Je m’en tiens aux points essentiels :

Le principe de l’État minimum

C’est le premier critère d’un programme libéral. Meili va même jusqu’à suggérer que les missions régaliennes que conserve un État minimum peuvent être assumées partiellement avec des entreprises privées.

La privatisation des services publics non régaliens

Le marché fait toujours mieux que la bureaucratie, la responsabilité transforme et améliore le comportement des fonctionnaires.

La suppression du SMIC

Elle est indispensable pour réduire le chômage et réhabiliter le contrat de travail sans l’hypothèque syndicale.

La suppression de la Banque centrale

Elle est un impératif pour tous les économistes libéraux. Les banques centrales financent aujourd’hui les déficits budgétaires et fabriquent l’inflation, qui diminue le pouvoir d’achat mais surtout réduit la croissance. Meili préconise la « dollarisation », le peso n’a plus d’avenir.

Disparition des restrictions au commerce extérieur et aux investissements étrangers

Il ne doit plus y avoir de frontière économique. Cela est en effet au contraire de la politique Trump, et la réglementation commerciale et financière est surdéveloppée en Argentine.

 

Le programme sociétal

Javier Meili est présenté à juste titre comme un conservateur.

Cela ne veut pas dire qu’il soit opposé à tout changement, mais qu’il demande que des institutions, fruits de l’ordre spontané, soient de nature à faciliter les relations entre personnes. Il est vrai que certains « libertariens » ont tendance à considérer toute règle sociale comme liberticide.
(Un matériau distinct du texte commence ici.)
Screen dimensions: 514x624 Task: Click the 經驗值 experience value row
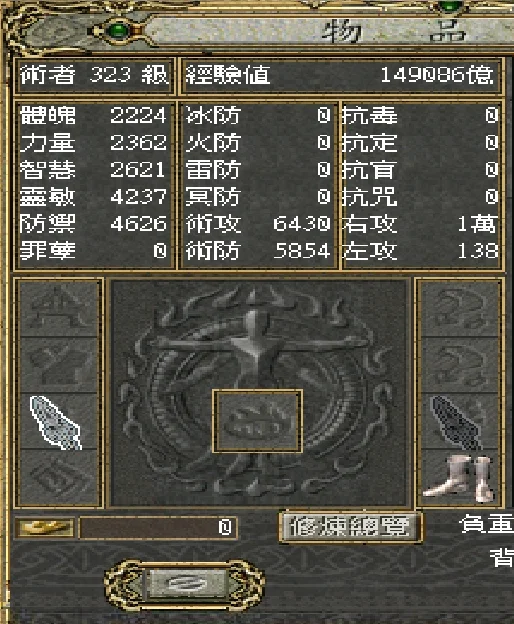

1° L’institution libérale par excellence est le droit de propriété privée, le libéralisme exclut tout collectivisme

2° C’est au nom de la propriété de l’embryon sur son propre corps que l’IVG devrait être interdite

3° Par contraste, ce qui concerne la vie privée n’a pas à être soumis aux décisions de l’État. Ainsi en est-il du « mariage pour tous », et des relatons entre genres (ce qui était au contraire exclu du programme de Bolsonaro)

4° Le réchauffement climatique « est un mensonge socialiste », dit Meili. Ce climatoscepticisme radical est partagé par de nombreux libéraux qui dénoncent l’écologisme radical fondé sur la transition énergétique, la décarbonation, et la décroissance.

 

Un bon air libéral

Je reconnais avoir proposé une lecture partielle et partiale du programme du candidat Javier Meili.

Ma lecture est partielle, parce que je n’ai pas toutes les informations nécessaires sur l’Argentine actuelle.

J’ai été invité à Buenos Aires au début de l’ère Menem, au moment où l’on a cru que le libéralisme allait rompre avec la tradition péroniste, travailliste, socialiste, dictatoriale. J’en sais assez pour avoir admiré ce pays qui, des chutes d’Iguazù jusqu’à la Patagonie, de Mar de Plata à la petite Suisse des Andes, révèle une nature de toute beauté. J’ai connu assez Buenos Aires pour aimer cette belle ville qui alterne immeubles haussmanniens bourgeois et place de Boca où se danse le tango de Carlos Gardel.

En revanche, les informations de toutes sortes sur l’Argentine nous parviennent actuellement déformées par le prisme antilibéral de la pluipart des médias européens et américains, et j’aurais besoin d’en savoir davantage, et mieux, sur ce qui se passe dans le pays actuellement.

Ma lecture est partiale, parce que j’imagine ce qui pourrait se produire en France si l’utopie libérale venait animer le débat politique. Pour l’instant, l’air de Paris est très chargé de nuages socialistes et de réchauffements écologiques. Il me semble que le climat est meilleur pour la liberté en Argentine : nous pouvons percevoir ce qui souffle pour l’instant à Buenos Aires : un bon air libéral.